[RESPONDED] Hardware encryption of internal and external SSD (and Hard Drives)

I use:

  • Internal SSD: Samsung 990 Pro 2 TB
  • External SSD: Crucial x9 Pro 2 TB
  • External HDD: WD My Passport Ultra 5 TB

All of these devices have Hardware Encryption and comply with Opal Storage Specification Version 2.0. How can I easily and safely enable disable hardware encryption?

Drive-Trust-Alliance/sedutil: DTA sedutil Self encrypting drive software is not in active maintenance. And also the procedure is a bit complicated. I was hopeful if there is a easy solution like a flick of a button in Windows.

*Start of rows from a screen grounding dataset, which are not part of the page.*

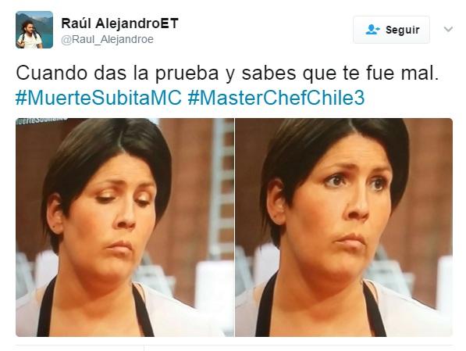This screenshot has height=351, width=466.
Task: Open the #MuerteSubitaMC hashtag
Action: pyautogui.click(x=98, y=98)
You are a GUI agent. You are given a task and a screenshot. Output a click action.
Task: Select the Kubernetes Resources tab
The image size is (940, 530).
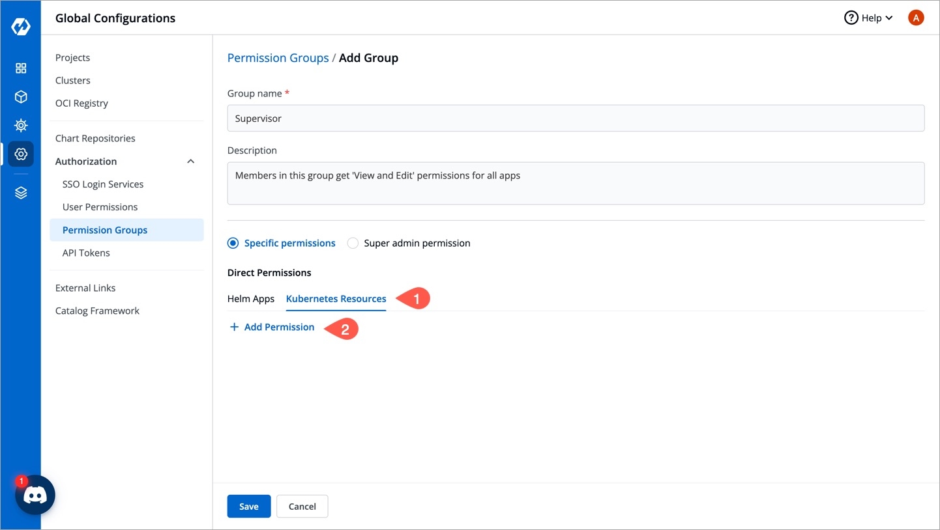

I know that the hardware encryption of SSD can not be trusted as it is proprietary and also there are some ways to defeat it as demonstrated in an IEEE paper: Self-Encrypting Deception: Weaknesses in the Encryption of Solid State Drives IEEE Conference Publication IEEE Xplore 2. But for my threat level, I want to use hardware encryption and not LUKS. I have received an email from Samsung that the issues raised in the IEEE paper has been resolved in Samsung 980 Pro onwards.

Please don’t make it a philosophical discussion about pros and cons about Hardware encryption.

Basically echoing this from the Windows side of the fence:

On the Linux side of things, we recommend using LUKS encryption. I cannot speak to anything on hardware encryption.

This is my feeling on the matter.

You would need to reach out to Samsung on this one. We have an active thread linked above (Windows). There is no intention to make this a focus for us at this time.

I was looking at the BIOS for available security options for my Samsung 990 Pro Internal SSD which has inbuild hardware encryption.

Could you please explain the following settings and whether they enable/disable hardware encryption and is it sufficient to change Bios settings or do we need to use other tools together?

I am taking about

  1. TCG Storage Action
  2. Set Storage password
  3. Set Master HDD Password

Also, what is the difference between Storage and Master HDD Password? Please see the following screenshot from BIOS 3.06 on Linux for Intel 12th Gen.

@Matt_Hartley Can you please answer this post?

Merging the original post here does not answers it as it was not answered in this post.

See reply in the duplicate thread. Closing as duplicate.

Edit: To be super clear. We do not support Samsung 990 Pro 2 hardware encryption.